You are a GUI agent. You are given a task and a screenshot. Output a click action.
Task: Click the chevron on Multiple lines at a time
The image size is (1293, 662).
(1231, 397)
--
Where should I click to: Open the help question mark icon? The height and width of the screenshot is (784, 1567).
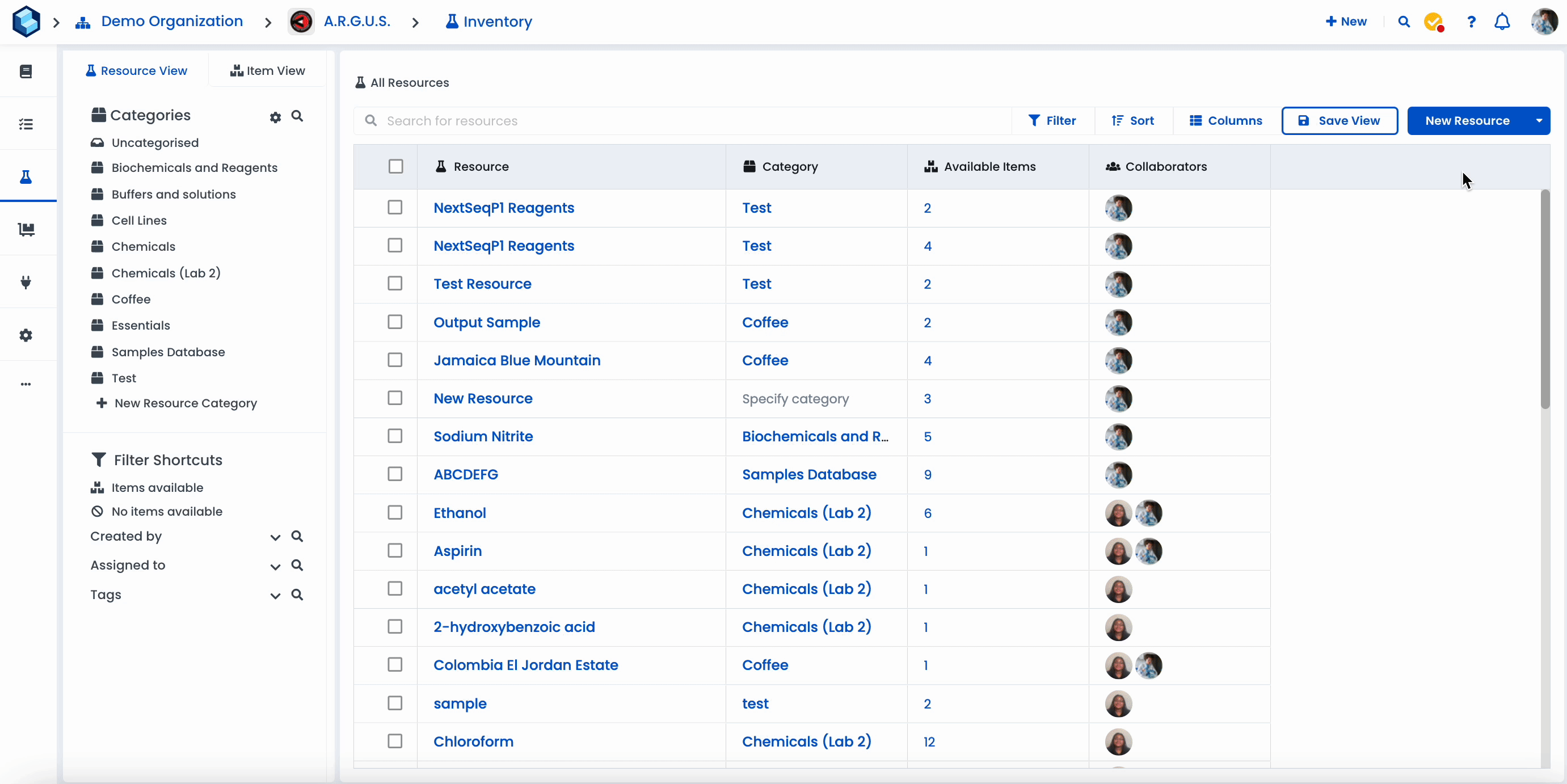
---
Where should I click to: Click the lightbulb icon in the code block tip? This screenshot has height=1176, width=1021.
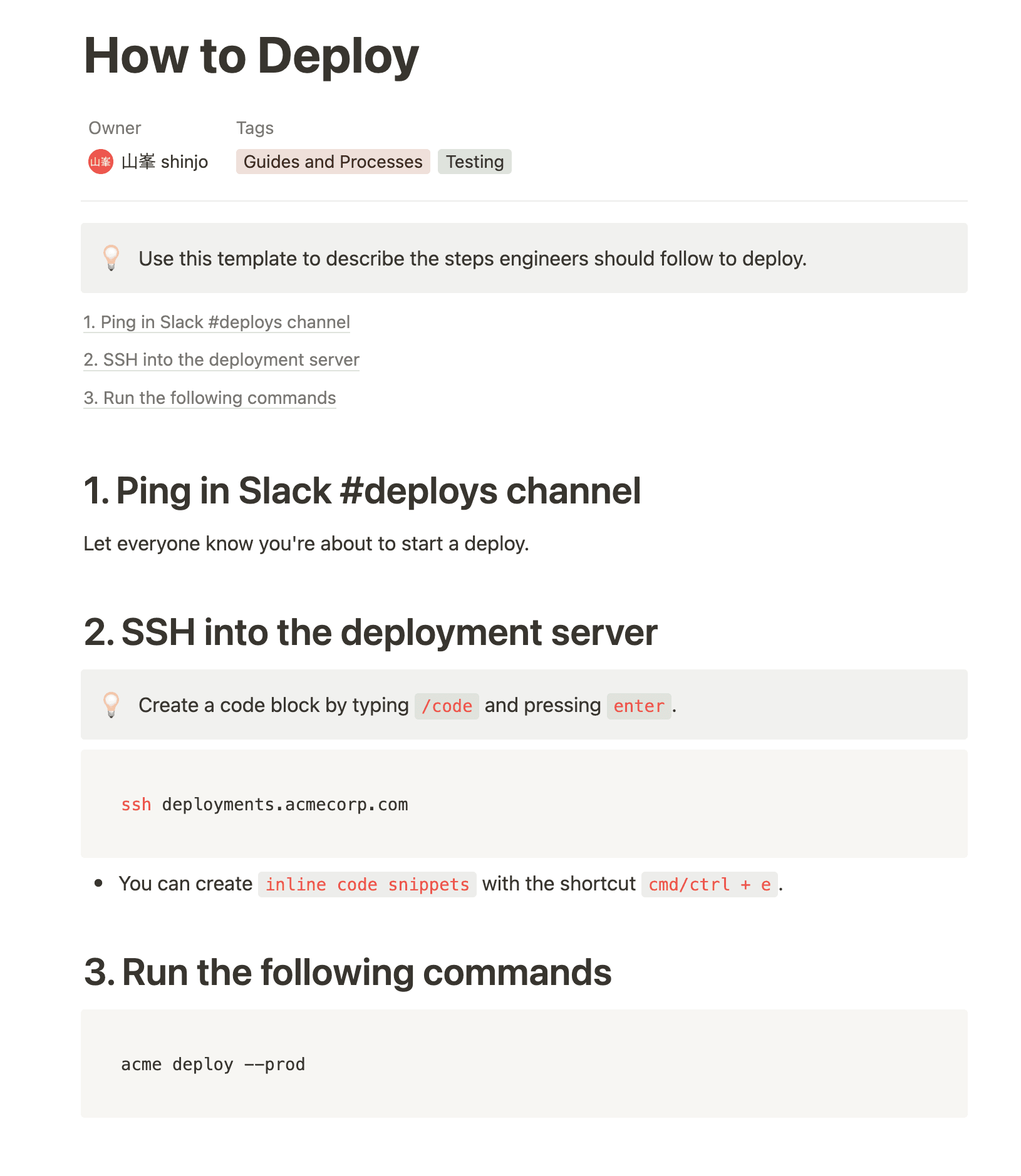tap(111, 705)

Required task:
Recast the material starting at the line containing "Where should I click to: Click" and ending at the line containing "tap(111, 705)" as a two-column CSV with the header instruction,action. Give each text and its answer one row, put every field in double quotes, turn line breaks into spaces, and leave the pictures out.

Answer:
instruction,action
"Where should I click to: Click the lightbulb icon in the code block tip? This screenshot has height=1176, width=1021.","tap(111, 705)"